Die über den gotischen Fundamenten im 17. Jahrhundert errichtete und dem hl. Veit geweihte Kirche erhielt ihre heutige Gestalt von dem Tiroler Baumeister Franz Xaver Kleinhans (1699–1776), der zwischen 1751 und 1753 das Langhaus nach Westen verlängerte und erhöhte und einen neuen Chorabschluss schuf.

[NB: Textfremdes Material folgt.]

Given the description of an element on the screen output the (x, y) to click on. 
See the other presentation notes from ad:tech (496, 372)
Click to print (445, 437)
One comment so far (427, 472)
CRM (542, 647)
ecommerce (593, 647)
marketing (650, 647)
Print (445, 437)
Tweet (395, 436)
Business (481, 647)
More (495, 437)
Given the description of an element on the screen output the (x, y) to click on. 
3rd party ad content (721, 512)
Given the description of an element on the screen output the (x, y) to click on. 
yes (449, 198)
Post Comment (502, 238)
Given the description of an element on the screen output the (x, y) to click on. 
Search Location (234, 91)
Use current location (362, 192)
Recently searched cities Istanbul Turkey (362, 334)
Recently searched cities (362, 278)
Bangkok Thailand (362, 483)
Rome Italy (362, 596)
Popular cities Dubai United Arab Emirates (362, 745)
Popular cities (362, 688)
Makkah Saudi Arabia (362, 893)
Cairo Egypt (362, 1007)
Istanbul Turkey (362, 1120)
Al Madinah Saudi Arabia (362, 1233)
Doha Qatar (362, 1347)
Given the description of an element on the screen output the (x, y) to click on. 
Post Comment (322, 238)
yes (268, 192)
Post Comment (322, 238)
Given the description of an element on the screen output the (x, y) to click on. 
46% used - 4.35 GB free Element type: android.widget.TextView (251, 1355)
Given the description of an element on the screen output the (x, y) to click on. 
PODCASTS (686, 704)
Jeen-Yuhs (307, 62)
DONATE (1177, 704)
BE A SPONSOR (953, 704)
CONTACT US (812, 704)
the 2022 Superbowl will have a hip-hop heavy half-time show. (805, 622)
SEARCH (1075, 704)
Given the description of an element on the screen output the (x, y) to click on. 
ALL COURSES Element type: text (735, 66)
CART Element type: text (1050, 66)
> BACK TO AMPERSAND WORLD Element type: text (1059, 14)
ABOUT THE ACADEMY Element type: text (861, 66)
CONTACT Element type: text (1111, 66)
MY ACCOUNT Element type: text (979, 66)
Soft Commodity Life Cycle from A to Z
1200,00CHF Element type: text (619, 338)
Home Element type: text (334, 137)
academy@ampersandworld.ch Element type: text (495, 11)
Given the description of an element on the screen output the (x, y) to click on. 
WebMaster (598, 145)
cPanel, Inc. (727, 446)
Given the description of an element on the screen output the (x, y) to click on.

1726 wurde der Turm um das Oktogon mit Doppelzwiebel aufgestockt. Der heutige Doppelzwiebelhelm mit Laterne wurde 1778 von dem damaligen Hofzimmermeister Josef Botzenhardt aus Dillingen erneuert.

Architektur

Außenbau

An der Südseite des Langhauses befindet sich der schlanke, 51 Meter hohe Turm mit sieben quadratischen und zwei oktogonalen Geschossen. Die sechs unteren Geschosse stammen aus dem frühen 13. Jahrhundert und sind von einem der Türme, vielleicht dem Hauptturm der Veste Altheim erhalten. Sie sind aus Wittislinger Kalksteinquader errichtet, die drei oberen Geschosse bestehen aus Ziegelmauerwerk.

Langhaus und Chor sind aus verputztem Quader, Bruchsteinmauerwerk und Ziegel errichtet und von großen Rundbogenfenstern und einem dreiteiligen Bassgeigenfenster an der Südseite durchbrochen.

Der Eingang befindet sich an der Westfassade der Kirche. Dem Portal mit einem Türstock aus Amerdinger Marmor ist ein Vorbau, ein sogenanntes Vorzeichen, vorgesetzt.

Innenraum

Katholische Pfarrkirche St. Vitus, Innenansicht mit Blick zum Chor

Die Kirche ist einschiffig. Das Langhaus erstreckt sich über fünf Joche und mündet im Osten in einen eingezogenen Chor. Die Wände gliedern stuckmarmorierte Pilaster mit teilweise vergoldeten Kompositkapitellen. Zwei Gurtbögen unterteilen die flache Tonne der Decke in drei mit Fresken versehene Felder, deren Umrahmungen wie die Stichkappen reich mit Stuck verziert sind. Der Dekor aus Blumengirlanden, Rosen, Palmzweigen und Engelsköpfen ist ein Werk von Christian Greinwald.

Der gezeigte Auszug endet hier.